### Extract to read ###
Once the district court correctly determined that “[MTI’s] obligation to purchase TMSS’s parts inventory arose from the Distributor Agreement,” it was established that the conversion claim is based on the same actions as the contract claim. The conversion claim is therefore duplicative of the breach of contract claim and is not permitted under Ohio law. We therefore find that the district court did not err in finding that TMSS has failed to state a claim for conversion of the parts inventory.

V.

TMSS’s third claim is that MTI abused process in the distributorship termination litigation. Under Ohio law, the elements of the tort of abuse of process are: “(1) that a legal proceeding has been set in motion in proper form and with probable cause; (2) that the proceeding has been perverted to attempt to accomplish an ulterior purpose for which it was not designed; and (3) that direct damage has resulted from the wrongful use of process.” Yaklevich v. Kemp, Schaeffer & Rowe Co., L.P.A., 68 Ohio St.3d 294, 626 N.E.2d 115, 118 (1994) (internal citation omitted). Because an “ulterior purpose” is required, the tort does not apply “where the defendant has done nothing more than carry out the process to its authorized conclusion, even though with bad intentions.” Id. at 118 n. 2 (internal quotation omitted). The Ohio Supreme Court has clarified that abuse of process arises when “someone attempts to achieve through use of the court that which the court is itself powerless to order.” Robb v. Chagrin Lagoons Yacht Club, Inc., 75 Ohio St.3d 264, 662 N.E.2d 9, 14 (1996).
###
Required work:
- A) List the three elements of the tort of abuse of process under Ohio law, as the excerpt quotes them.
- B) According to the excerpt, why is TMSS's conversion claim not permitted under Ohio law?
- C) Summarize the excerpt in two sentences.
### Stored records ###
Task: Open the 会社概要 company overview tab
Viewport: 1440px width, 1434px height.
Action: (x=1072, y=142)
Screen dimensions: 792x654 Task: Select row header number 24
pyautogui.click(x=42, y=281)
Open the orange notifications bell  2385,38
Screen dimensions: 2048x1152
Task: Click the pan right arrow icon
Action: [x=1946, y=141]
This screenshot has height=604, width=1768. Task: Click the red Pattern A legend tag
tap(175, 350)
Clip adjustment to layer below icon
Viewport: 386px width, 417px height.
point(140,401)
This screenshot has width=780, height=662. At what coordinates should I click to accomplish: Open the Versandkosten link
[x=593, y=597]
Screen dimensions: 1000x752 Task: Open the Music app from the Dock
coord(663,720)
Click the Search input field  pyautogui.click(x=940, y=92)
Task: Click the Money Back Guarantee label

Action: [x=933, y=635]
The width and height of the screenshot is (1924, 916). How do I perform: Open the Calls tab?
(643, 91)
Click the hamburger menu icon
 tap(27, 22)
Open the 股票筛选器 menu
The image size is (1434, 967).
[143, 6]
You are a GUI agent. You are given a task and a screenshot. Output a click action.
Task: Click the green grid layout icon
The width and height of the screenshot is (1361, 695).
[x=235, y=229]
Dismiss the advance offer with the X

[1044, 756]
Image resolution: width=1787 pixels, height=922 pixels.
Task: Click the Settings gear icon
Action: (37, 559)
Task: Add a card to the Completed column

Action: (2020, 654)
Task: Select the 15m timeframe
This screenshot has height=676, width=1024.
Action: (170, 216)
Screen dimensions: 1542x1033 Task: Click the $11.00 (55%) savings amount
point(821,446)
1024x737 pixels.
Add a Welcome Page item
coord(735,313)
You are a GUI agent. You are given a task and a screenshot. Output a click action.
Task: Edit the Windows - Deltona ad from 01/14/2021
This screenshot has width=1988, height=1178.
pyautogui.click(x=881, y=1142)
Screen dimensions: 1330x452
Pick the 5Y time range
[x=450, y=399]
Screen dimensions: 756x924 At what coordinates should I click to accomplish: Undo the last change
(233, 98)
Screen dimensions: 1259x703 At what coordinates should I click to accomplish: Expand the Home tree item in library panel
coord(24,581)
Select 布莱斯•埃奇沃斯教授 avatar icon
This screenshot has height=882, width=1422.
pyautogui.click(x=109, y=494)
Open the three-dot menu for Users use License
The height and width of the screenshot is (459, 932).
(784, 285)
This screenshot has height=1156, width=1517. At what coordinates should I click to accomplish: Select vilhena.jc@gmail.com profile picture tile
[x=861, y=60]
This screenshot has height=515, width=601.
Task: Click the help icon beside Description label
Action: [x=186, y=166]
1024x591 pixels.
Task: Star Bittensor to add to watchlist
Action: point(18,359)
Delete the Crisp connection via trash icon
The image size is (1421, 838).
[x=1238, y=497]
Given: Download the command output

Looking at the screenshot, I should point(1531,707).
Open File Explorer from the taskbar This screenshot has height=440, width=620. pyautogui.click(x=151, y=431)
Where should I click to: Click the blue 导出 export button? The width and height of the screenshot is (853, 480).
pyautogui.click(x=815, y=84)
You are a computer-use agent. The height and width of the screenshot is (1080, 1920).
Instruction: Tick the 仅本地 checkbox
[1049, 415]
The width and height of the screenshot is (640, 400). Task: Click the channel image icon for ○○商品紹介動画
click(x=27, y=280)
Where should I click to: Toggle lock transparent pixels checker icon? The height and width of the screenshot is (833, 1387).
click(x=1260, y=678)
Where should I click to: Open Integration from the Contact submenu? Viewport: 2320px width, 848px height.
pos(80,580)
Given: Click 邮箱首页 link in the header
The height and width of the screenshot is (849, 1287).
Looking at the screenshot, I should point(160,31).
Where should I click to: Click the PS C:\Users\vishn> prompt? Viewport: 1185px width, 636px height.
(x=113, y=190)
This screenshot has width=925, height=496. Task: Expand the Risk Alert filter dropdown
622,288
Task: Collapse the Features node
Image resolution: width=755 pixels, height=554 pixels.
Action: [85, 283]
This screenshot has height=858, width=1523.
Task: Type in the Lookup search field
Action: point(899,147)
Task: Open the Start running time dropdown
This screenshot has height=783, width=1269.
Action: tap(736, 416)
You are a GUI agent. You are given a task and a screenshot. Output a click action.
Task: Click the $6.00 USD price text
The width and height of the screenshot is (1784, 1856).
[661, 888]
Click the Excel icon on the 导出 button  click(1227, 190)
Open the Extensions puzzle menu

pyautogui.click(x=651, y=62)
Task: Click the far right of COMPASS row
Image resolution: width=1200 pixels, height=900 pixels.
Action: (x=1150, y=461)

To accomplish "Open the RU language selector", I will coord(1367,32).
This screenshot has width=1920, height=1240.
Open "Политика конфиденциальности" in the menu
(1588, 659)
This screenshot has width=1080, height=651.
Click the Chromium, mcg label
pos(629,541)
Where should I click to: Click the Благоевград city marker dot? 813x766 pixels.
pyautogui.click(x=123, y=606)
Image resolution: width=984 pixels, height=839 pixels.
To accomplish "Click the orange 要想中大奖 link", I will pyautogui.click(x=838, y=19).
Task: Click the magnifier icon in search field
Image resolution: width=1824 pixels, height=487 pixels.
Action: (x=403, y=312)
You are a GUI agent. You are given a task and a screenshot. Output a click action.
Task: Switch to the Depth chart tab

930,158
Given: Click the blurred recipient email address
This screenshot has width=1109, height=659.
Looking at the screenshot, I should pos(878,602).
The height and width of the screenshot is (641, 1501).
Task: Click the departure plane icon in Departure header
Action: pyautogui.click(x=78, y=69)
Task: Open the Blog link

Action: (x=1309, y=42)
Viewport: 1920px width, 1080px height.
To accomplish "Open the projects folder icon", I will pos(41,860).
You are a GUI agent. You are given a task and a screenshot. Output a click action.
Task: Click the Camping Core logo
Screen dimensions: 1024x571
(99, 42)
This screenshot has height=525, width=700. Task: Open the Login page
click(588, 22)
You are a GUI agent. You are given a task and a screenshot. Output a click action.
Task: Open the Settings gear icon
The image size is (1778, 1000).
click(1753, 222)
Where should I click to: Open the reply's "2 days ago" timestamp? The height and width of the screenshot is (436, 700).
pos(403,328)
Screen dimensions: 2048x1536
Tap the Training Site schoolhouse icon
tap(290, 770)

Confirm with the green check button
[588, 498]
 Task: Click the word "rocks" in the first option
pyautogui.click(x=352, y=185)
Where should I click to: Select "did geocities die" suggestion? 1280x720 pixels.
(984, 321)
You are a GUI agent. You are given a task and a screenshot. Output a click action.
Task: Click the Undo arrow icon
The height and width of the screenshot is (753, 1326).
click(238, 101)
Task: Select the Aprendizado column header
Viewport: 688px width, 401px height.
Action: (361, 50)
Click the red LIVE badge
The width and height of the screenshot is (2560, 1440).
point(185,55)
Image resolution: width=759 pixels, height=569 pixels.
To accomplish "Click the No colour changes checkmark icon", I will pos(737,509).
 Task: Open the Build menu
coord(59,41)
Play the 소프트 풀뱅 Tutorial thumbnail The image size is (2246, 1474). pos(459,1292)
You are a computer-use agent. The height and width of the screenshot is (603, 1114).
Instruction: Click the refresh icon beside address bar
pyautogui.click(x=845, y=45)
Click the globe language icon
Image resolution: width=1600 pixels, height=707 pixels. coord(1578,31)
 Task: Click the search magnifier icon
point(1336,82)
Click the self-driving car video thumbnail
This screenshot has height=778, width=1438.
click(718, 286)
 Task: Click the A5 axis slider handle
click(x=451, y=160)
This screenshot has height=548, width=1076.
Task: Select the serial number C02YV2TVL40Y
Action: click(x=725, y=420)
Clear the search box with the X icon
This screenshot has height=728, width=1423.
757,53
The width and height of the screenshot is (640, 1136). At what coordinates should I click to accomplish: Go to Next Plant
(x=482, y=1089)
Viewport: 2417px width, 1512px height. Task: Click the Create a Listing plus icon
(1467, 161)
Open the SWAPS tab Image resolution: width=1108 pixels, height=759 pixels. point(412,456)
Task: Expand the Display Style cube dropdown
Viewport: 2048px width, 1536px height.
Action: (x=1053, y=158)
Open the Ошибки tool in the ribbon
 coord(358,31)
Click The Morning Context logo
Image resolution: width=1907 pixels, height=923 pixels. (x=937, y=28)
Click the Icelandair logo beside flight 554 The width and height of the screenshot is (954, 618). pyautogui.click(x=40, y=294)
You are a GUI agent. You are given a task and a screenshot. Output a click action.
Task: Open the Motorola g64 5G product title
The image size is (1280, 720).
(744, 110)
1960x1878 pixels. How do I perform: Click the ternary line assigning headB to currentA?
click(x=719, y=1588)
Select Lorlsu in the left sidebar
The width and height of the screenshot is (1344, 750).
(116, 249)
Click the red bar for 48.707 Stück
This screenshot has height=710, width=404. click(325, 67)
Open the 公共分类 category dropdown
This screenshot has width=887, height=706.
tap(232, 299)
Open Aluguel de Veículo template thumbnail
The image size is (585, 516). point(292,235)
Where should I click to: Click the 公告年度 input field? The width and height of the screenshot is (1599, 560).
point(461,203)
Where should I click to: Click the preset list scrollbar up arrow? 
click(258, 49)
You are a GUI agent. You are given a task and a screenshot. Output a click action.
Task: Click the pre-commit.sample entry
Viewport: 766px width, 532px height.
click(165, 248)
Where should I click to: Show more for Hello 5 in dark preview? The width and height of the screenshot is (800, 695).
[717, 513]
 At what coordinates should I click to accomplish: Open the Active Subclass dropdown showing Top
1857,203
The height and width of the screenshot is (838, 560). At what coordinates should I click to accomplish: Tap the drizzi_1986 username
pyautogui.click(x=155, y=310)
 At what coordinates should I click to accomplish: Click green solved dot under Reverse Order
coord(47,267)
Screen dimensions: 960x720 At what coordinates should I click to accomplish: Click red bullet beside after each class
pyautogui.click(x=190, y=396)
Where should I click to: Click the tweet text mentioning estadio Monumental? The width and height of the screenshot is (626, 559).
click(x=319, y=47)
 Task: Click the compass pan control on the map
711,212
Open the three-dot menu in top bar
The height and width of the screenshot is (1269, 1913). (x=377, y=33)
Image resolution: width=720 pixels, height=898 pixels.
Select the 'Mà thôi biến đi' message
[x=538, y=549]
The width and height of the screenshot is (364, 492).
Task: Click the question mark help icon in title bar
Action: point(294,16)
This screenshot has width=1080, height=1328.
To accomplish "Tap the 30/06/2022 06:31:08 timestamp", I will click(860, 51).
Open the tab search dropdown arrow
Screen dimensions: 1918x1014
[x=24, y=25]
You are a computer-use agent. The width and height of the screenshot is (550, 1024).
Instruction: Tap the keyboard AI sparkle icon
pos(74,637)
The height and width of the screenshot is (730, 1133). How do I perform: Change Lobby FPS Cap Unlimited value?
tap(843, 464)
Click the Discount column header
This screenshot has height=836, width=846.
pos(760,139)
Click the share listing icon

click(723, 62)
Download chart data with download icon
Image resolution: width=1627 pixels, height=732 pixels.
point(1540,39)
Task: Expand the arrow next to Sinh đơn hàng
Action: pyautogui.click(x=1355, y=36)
###
Task answers:
- A)
1. A legal proceeding has been set in motion in proper form and with probable cause.
2. The proceeding has been perverted to attempt to accomplish an ulterior purpose for which it was not designed.
3. Direct damage has resulted from the wrongful use of process.

- B) It is duplicative of the breach of contract claim.

- C) The court holds that TMSS's conversion claim over the parts inventory rests on the same actions as its contract claim, so it is duplicative and not permitted under Ohio law, and the district court did not err in dismissing it. Turning to TMSS's third claim, that MTI abused process in the distributorship termination litigation, the court sets out the Ohio elements of that tort and notes that it requires an ulterior purpose, arising when someone tries to achieve through the court what the court itself cannot order.